Alcohol: De functie van de placenta wordt beperkt, afhankelijk van de mate van drinken.
• Bij veel alcoholgebruik ontstaat fetal alcohol syndome (FAS): een klein hoofd,
verschillende gedragsproblemen en aangeboren fysieke afwijkingen (hart,
gewrichten, armen/benen, gezicht). FAS baby’s zijn kleiner en lichter dan normaal en
hebben een groeiachterstand. Als pubers en jongvolwassenen hebben ze meestal
aanpassingsproblemen.
• Bij 1 glas bier of wijn kunnen er al fetal alcohol effects (FAE) optreden: een
verminderde groei, lichte fysieke afwijkingen, slechte motoriek,
aandachtsproblemen, ontwikkelingsproblemen.
Nicotine: Komt via het bloed naar de foetus en beperkt de placenta functie (minder zuurstof
en voedingsstoffen toevoer).
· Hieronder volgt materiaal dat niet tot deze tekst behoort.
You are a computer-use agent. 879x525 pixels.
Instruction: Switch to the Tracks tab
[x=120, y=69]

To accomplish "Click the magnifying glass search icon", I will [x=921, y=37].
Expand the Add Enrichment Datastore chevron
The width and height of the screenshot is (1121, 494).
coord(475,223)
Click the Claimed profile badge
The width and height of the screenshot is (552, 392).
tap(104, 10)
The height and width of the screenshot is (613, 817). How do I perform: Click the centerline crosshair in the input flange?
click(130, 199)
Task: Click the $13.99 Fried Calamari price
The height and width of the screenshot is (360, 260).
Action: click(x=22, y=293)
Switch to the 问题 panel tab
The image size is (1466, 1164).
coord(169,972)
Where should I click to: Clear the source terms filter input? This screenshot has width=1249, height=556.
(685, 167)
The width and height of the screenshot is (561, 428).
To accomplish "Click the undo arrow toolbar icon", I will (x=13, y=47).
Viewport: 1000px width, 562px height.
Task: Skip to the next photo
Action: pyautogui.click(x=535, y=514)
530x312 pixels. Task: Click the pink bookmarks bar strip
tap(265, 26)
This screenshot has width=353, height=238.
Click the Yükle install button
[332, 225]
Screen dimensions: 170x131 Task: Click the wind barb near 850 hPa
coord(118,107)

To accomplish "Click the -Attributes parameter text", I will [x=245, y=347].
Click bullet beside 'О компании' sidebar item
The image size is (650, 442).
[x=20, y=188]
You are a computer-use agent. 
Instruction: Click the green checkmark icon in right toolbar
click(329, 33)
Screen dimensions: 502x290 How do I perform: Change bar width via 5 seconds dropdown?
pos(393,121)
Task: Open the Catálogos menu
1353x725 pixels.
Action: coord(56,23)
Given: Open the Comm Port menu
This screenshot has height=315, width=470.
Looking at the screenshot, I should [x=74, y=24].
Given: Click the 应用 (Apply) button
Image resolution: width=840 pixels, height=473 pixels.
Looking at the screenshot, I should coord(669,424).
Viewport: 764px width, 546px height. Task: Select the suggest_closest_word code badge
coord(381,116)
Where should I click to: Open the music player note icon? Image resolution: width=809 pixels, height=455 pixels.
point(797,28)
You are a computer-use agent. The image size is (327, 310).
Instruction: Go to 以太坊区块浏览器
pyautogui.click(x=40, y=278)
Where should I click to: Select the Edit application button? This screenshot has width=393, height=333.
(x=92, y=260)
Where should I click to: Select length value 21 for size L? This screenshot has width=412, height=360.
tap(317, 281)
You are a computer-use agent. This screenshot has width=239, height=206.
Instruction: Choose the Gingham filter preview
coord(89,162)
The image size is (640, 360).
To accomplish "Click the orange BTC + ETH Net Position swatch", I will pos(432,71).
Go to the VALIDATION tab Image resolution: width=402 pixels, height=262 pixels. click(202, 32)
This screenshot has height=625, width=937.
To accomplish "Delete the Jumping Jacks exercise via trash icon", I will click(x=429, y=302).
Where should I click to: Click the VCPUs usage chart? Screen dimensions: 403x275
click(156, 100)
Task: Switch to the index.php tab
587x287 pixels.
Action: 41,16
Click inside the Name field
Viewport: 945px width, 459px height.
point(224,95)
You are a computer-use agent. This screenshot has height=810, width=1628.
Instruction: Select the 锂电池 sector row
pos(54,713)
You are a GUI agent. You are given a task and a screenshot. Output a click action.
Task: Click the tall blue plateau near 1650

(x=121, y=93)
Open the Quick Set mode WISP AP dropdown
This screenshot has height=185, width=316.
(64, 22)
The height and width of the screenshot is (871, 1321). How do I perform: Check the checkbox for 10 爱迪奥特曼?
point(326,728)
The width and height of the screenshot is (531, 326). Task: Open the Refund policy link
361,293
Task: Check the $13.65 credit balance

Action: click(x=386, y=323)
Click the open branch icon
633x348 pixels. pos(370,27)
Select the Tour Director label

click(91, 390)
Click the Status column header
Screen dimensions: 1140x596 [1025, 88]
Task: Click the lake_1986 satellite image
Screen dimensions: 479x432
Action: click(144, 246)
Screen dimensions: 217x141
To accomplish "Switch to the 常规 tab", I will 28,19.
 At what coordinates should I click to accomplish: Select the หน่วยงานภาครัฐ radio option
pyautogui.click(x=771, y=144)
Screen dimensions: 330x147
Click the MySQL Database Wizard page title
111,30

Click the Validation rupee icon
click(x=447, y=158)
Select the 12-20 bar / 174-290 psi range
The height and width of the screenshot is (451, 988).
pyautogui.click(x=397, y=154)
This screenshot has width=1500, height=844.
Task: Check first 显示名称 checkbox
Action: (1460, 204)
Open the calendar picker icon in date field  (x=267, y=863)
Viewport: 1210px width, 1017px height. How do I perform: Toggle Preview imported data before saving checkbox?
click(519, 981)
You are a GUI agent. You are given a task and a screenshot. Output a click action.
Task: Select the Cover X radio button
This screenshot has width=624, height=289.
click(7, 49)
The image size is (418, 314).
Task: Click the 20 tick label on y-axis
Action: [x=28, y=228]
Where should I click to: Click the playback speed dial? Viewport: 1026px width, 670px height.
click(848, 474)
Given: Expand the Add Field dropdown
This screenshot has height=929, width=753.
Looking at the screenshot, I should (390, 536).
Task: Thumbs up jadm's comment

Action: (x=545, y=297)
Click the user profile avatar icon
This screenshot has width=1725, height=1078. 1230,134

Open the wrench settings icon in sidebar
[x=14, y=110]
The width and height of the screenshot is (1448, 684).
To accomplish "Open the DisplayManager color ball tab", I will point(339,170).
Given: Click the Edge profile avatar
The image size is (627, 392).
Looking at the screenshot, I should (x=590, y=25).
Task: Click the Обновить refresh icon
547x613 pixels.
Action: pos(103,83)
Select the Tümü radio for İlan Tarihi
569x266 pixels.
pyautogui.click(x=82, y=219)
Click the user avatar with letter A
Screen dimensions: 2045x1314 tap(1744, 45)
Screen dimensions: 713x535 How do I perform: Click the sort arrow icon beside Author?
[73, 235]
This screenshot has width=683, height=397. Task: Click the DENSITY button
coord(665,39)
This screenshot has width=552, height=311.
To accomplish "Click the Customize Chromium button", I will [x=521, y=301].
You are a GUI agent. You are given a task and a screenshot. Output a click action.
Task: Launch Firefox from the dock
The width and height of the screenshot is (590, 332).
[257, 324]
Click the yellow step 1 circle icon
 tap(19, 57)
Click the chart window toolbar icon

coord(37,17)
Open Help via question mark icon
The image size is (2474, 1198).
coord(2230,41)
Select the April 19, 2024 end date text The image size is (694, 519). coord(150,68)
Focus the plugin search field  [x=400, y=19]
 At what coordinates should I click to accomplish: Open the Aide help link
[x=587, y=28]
Kan leiden tot:
• Minder functionerende longen en een hoge bloeddruk.
• Een hoger risico op een buitenbaarmoederlijke zwangerschap.
• Laaggewicht, vroeggeboorte en doodgeboorte.
Cocaïne: Fysieke en gedragsproblemen. Uiting afhankelijk van omgeving.
Cafeïne: Meer dan 200 mg (3 koppen thee, 1 kop koffie) kan leiden tot een miskraam of
een verminderde groei.
Straling
Zwangere vrouwen zijn kwetsbaar voor röntgenstralen (x-rays), maar ook mannen kunnen
onvruchtbaar worden bij blootstelling aan straling. Zorgt voor mutaties van genen.
Chemicaliën en gifstoffen
Zorgen voor vroeggeboorte, hersenschade, fysieke afwijkingen en langetermijnproblemen.
Lood, kwik, onkruidverdelgers (herbiciden), bestrijdingsmiddelen (pesticiden ),
schoonmaakmiddelen, de meeste E-nummers (food additives) en cosmetica.
Bloedgroep
Rode bloedcellen verschillen van oppervlakte (A, B, O en AB). Daarnaast heb je nog
Rh-markers. Dit is een marker dat het immuunsysteem herkent als zijnde van zichzelf.
Mensen met positief bloed hebben wel Rh-markers en met negatief bloed hebben dit niet.
Wanneer de ouders hierin verschillen, kan het kind het bloedtype van de vader erven en dus
ook met de moeder verschillen.
• Moeder is negatief > foetus is positief > antilichamen moeder vallen foetus aan.
Kan leiden tot een miskraam, doodgeboorte, hartafwijkingen, hersenschade,
bloedarmoede, geelzucht en sterfte kort na de geboorte > anti D prik.